British police said the 19-year-old was held at a house in the remote Shetland Islands, off Scotland's northeast coast, and was being taken to a police station in central London.
The teenager is thought to be a spokesman for the LulzSec and Anonymous hacking groups and uses the hacker nickname "Topiary," London's Metropolitan Police Service said in a statement. The arrest was part of a "pre-planned, intelligence-led operation," it added.
LulzSec has claimed responsibility for cyber-attacks on the U.S. Central Intelligence Agency, multiple Sony Corp websites and the website of Rupert Murdoch's British newspaper group, News International.
The group has attracted widespread global media coverage for its stunts and has nearly 350,000 followers on Twitter, the messaging website.

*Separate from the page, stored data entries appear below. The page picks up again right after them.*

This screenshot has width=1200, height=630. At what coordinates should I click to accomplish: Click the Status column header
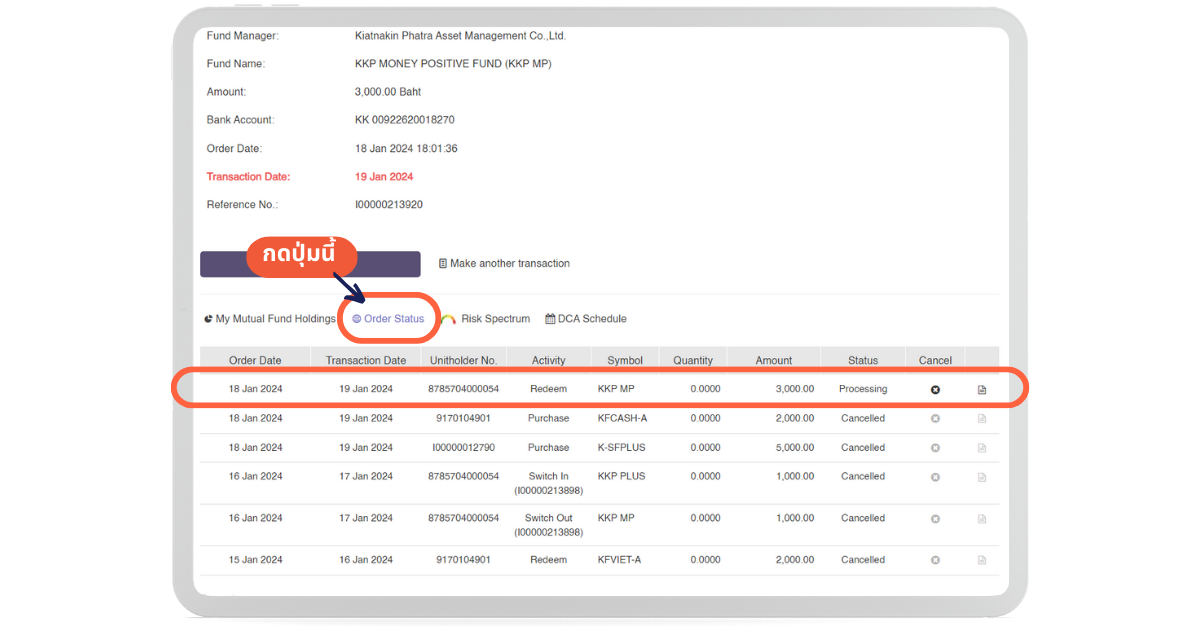pos(862,361)
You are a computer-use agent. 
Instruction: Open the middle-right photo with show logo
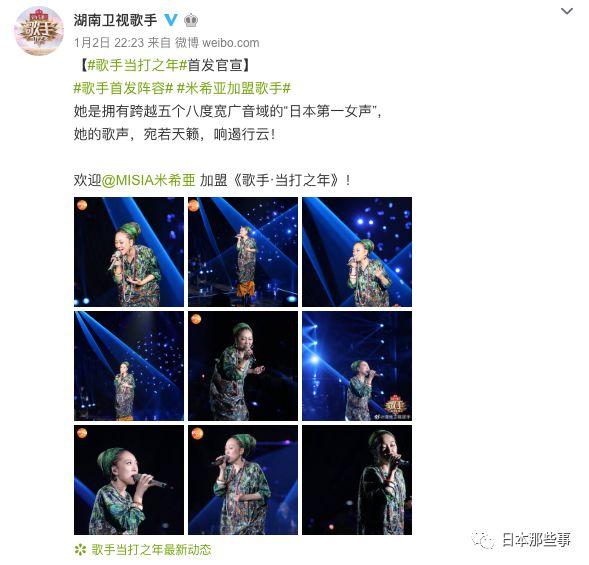pos(357,366)
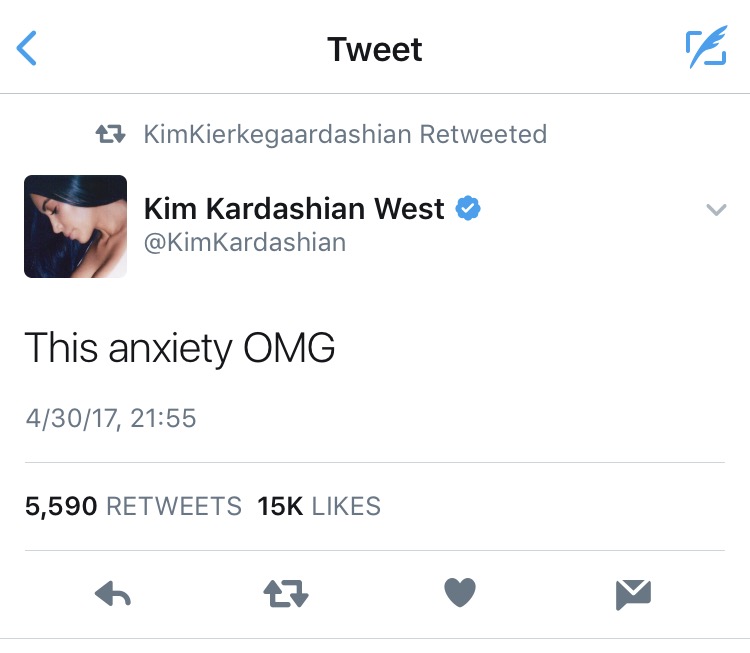Open the Kim Kardashian West display name
Viewport: 750px width, 653px height.
(x=294, y=209)
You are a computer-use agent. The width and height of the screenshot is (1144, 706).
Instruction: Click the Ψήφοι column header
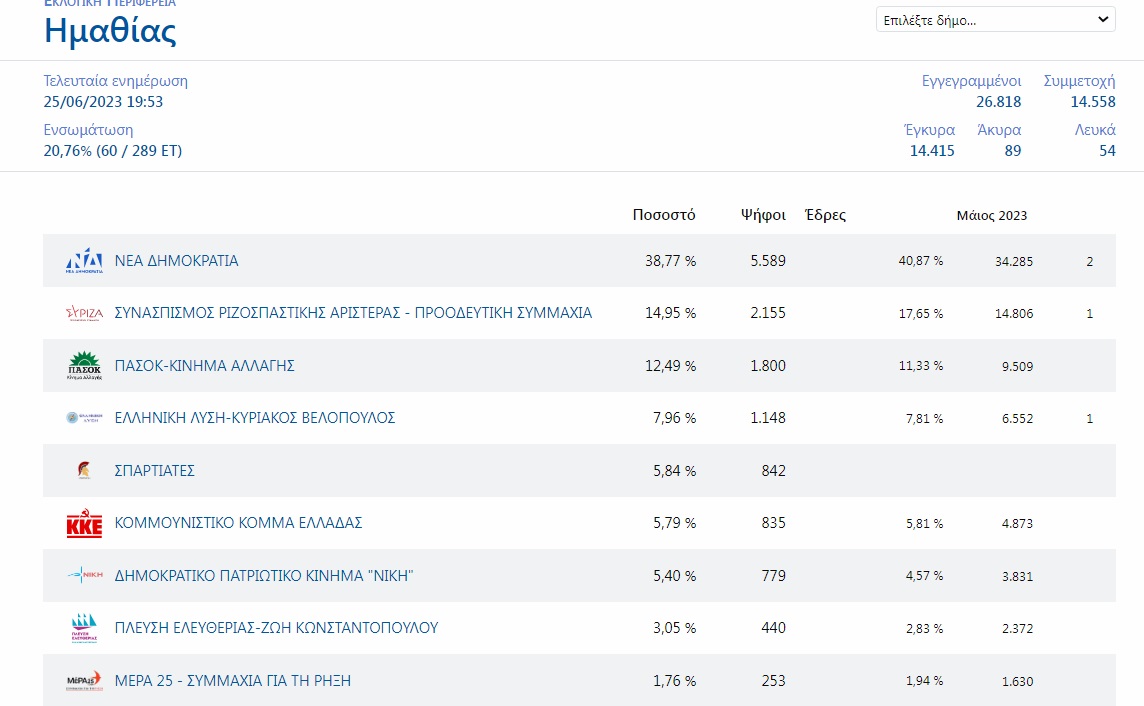click(763, 215)
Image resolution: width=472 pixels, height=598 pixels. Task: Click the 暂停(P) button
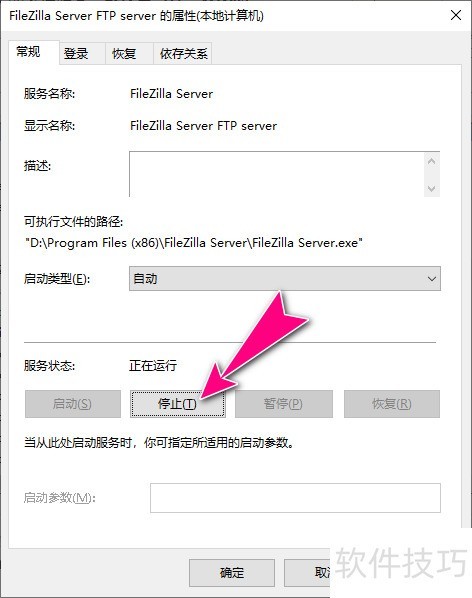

Last month, British police charged Ryan Cleary, 19, with attacking the website of Britain's Serious Organised Crime Agency (SOCA) and sites owned by the British Phonographic Industry and the International Federation of the Phonographic Industry.
Cleary, arrested as part of a joint investigation by London police and the U.S. FBI into recent attacks on high-profile websites, was given bail.
The FBI raided six locations in New York earlier this month and conducted searches in California as part of an investigation into the hacking group Anonymous.
The two groups issued a joint statement on Wednesday, saying that the FBI had wrongfully arrested some of their supporters for participating in "digital sit-ins." Those campaigns had temporarily shut down the websites of targeted groups by overwhelming them with Internet traffic.
"Anonymous 'suspects' may face a fine of up to $500,000, with the addition of 15 years' jail time, all for taking part in a historical activist movement," the statement said.
The statement also urged supporters to boycott eBay Inc's PayPal electronic payment service. It asked supporters to close their PayPal accounts.
The hacker activists have previously attacked PayPal to show their opposition for the service's refusal to process payments to WikiLeaks, the website founded by Julian Assange that published copies of secret U.S. government diplomatic cables.
A spokesman for PayPal said the company had observed no changes in "normal operations," including the number of accounts that had been closed overnight.
Anonymous has also claimed to have broken into Apple Inc servers in July. It also launched attacks in December that temporarily shut down sites of MasterCard Inc and Visa Inc using simple software available on the Internet.